Teabaggers, your just making it too easy for us anymore. One factual correction, the states make congressional districts not the prez or congress, but dont let facts get in the way of your fairy tale.
My favorite part is when the “health control” shark bites the zebra’s leg off.
Meth is a terrible thing.
Is it just me or did they make congress and the president sound like Michael Jackson?
I hate to admit that I found that funny but horribly it’s horribly wrong. I mean, republicans don’t suck off lobbyists?
AAARGHHH! Shiver me timbers!
Jesus H. Christ. Was that for real?
Why do donkeys and zebras talk in high pitched voices? Mr. Ed, of the same genus, had a voice like Tom Brokaw.
Boy, James Cameron’s work had really lost its pizzazz since he lost out at the Oscars.
29 seconds and that’s all i could hang. do i get a medal? and what is it with wingnuts and the whole phallic symbol thing? have they no analytic mirrors? i could sell them some at a good price; never mind their heads exploding when they look in them, that’s the point. so it’ll have to be cash up front.
and that’s a joke, in case the internet sales police think i’m trying to scam some bucks. i ain’t no investment banker. don’t send me nothin’ but thoughts of love and squalor, thank you.
Wait, they needed an animal to represent Obama and assigned the half-white, half-black Halfrican Zebra to something else?
…not if you paid me all the Ameros in the world.
I… I am a seagull now?
You know, I think the Zebracorn and the Donkeycorns are metaphors for something, but what could it be? Oh, I know! Brown people and immigrants, right?
Jeez, if they’re gonna parody an Internet Unicorn video, they oughta use the good one.
So, the Public loses its kidneys then, huh?

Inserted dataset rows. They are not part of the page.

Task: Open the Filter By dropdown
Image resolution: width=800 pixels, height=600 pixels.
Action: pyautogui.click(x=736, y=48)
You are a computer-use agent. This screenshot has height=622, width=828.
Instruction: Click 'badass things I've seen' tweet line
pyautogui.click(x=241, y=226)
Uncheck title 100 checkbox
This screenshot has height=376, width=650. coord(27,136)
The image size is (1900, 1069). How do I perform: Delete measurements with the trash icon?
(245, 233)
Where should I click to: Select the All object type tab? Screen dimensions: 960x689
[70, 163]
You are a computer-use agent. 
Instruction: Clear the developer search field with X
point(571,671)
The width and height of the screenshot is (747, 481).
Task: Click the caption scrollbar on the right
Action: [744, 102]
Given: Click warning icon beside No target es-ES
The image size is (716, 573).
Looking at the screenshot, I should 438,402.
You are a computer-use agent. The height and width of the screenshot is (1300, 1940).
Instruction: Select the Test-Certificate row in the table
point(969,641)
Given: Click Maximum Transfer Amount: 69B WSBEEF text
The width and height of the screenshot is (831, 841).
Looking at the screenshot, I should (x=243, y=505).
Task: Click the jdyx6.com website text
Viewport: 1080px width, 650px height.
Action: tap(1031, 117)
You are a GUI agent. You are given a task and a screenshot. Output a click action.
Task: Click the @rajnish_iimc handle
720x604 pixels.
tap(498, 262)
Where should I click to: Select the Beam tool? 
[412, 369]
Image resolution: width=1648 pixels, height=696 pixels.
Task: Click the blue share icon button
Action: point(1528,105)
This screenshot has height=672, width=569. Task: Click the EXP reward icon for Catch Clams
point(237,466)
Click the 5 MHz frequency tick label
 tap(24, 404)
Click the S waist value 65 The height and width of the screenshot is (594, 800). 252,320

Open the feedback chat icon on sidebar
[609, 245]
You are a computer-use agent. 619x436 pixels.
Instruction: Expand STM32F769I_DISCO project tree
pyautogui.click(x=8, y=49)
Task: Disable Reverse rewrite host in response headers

I’m not going to even try to watch this.
Oh, it was weak. I was never interested…although the part of the doctor was played with gusto and verve, and the girl had a delightful cameo role. A puckish satire of contemporary mores. A droll spoof aimed more at the heart than the head.
[re=541977]Lazy Media[/re]: Planet Unicorn, HEYYY!
I made it to :37. And that is 37 seconds of my life that I will never get back.
1:47, wimps. Who can beat me? Henghhh? (Make that a falsetto “Henghhh?”)
[re=542075]predilectrix[/re]: pft…slacker. I watched the whole thing.
Those Demoncrap unicorns look like the one in Louis Malle’s “Black Moon”.
Oh, the pretty ponies…fly away, fly away.
[re=541801]Extemporanus[/re]: Yeah, I guess but they still made him the brown donkey.
Zebracorn (to President and Congress): Wait, don’t leave me!!
So…the Teabaggers want Obama, Pelosi, Reid, et all to stay in office? Am I interpreting this correctly?
KlineFilms makes me think of the swiftboat ads. Is there a connection?
And yes – if Obama, Pelosi, Reid, et al stay in office then the Teabaggers can keep doing this instead of going to work at government offices or going to their free Medicare visits.
I couldn’t watch it, but why are the unicorns standing on pretzel rods?
If you didn’t watch it till the end.. you may have missed the very best part. In the Zebra’s final moments, Napoleon Dynamite possesses his body just long enough for him to exclaim, “You freakin’ wrecked my country!!” Amazeballs!
In what respect, Charlie?
I’m thinking this is pretty good. Wait .. what’s the opposite of good?
It’s not an allegory if you slap labels on the metaphors. Just sayin’.
Trigger just called me on his droolphone and said that video is retarded.